And after visiting the 300mm lens club and after browsing many of the pages (didn't go thru all as there are 200 pages in all!!), I gather that a lot of good shots are taken using the 300/4.5, 300/2.8 lenses. Some are also on TC's. I am blown away by the quality of the shots. So I gather a 500mm lens is a BONUS to have but not an essential one...especially considering my wife and I are not full time on bird watching....but it sure is fun

So I think I am going to research a bit more on:

1. Using a manual lens such as the Tokina 400/4.5, etc. Prolly won't go with mirror lens as the small aperture is a bit limiting for me.
2. Getting a TC for my Tamron 70-200/f2.8. The pentax one is the best but extremely hard to find.
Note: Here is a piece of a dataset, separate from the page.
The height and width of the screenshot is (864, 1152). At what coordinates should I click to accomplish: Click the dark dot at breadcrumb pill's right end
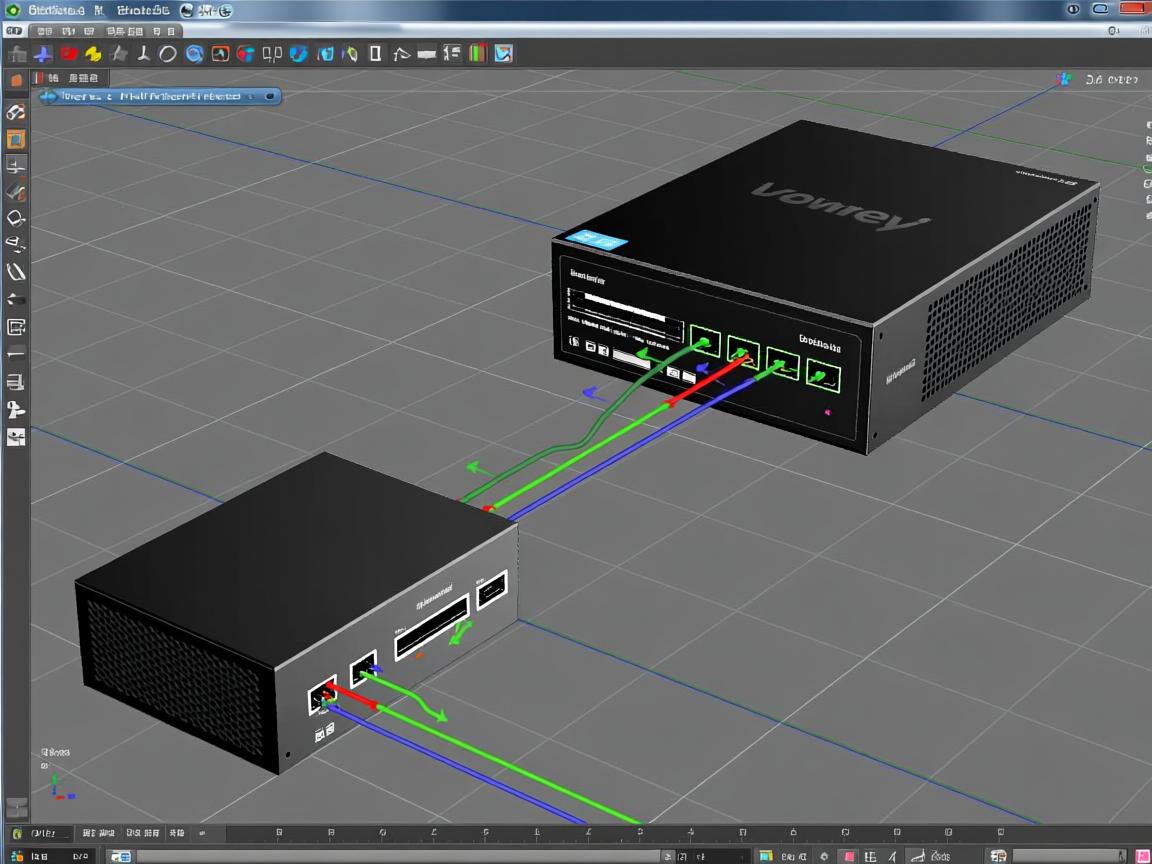pyautogui.click(x=270, y=97)
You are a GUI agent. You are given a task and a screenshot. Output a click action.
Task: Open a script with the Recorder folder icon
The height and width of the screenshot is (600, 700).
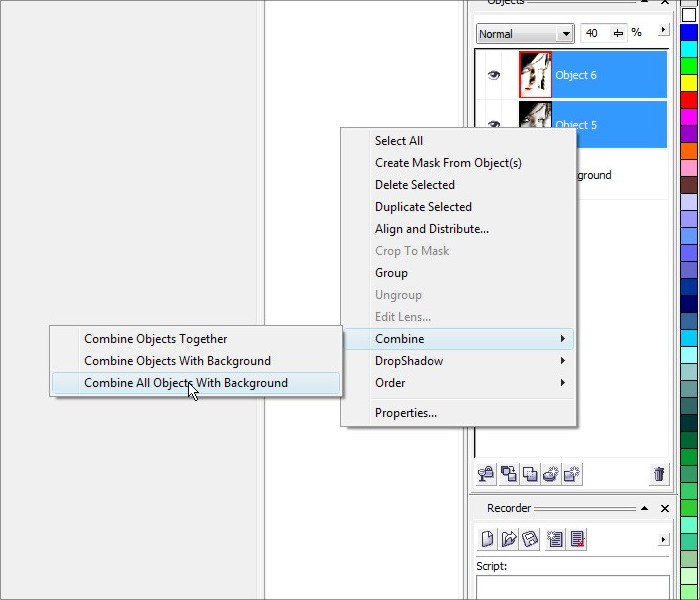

On the topic of TC, I noticed on the new Pentax lens map that a TC will be available next year or so? Anyone gunning for that one?
A couple thoughts:

manual focus isn't all bad for birding--- there is often quite a bit of 'other stuff' in the picture, and AF has a bad habit
of focusing on the wrong thing...... when you are shoot through a tree.

fast is important if a TC is on your mind. They multiply the optical issues with your lens and eat F stops like candy.
Primes (as opposed to zooms) work better with TC's because of this. --- usually faster (so have more F stops to be eaten---and optically not as pushed to the edge as zooms are.

That said there are no lenses too long for birding.... but also, there is no substitute for technique.
and the technique is easier said than done----- get close.

If you spend a little time studying your algebra book and refresh your cosine knowledge, you can calculate the lens you need for any give
distance. What you will figure out very quickly is there is no lens around strong enough to get a good bird shot at a 100 meters distant and lots of lenses that will work at 10 meters.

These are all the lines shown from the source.